Species of gastropod

Aegopinella pura, common name the clear glass snail, is a species of small land snail, a terrestrial pulmonate gastropod mollusk in the family Gastrodontidae, the glass snails.

==Description==
For terms see gastropod shell

The diameter of the shell attains 5 mm, its height 2.7 mm.

The shell is colorless or light brown with a faint shine. Its microsculpture, visible only under a microscope at 35-40x magnification, consists of faint spiral lines intersecting with irregular radial lines. The shell has 3.5 to 4 convex whorls, with the body whorl increasing in size but not descending near the aperture. The umbilicus is wide and slightly eccentric.

(Original description) The shell is depressed, rather shiny, transparent, and white, slightly striated or wrinkled. It has four relatively flat whorls arranged diagonally. The underside is more shiny than the upper side and completely lacks any opacity. The umbilicus is relatively large.
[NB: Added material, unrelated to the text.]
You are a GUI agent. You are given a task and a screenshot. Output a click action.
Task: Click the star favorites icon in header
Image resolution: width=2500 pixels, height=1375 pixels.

The shell is very similar to Aegopinella nitens and Aegopinella nitidula, but differs from them by having a white shell.

== Distribution ==
This species occurs throughout Europe including:
- Czech Republic
- Ukraine
- Great Britain
- Ireland
- and other European areas

==Habitat==
Aegopinella pura lives in deciduous forests where it can be found in the litter layer, underneath deadwood and at the base of vegetation. It prefers dry to humid habitats, especially on calcareous substrate.

==Life cycle==
In spring, the adult snails lay the eggs and die after that. Two years after hatching the juveniles reach their maturity.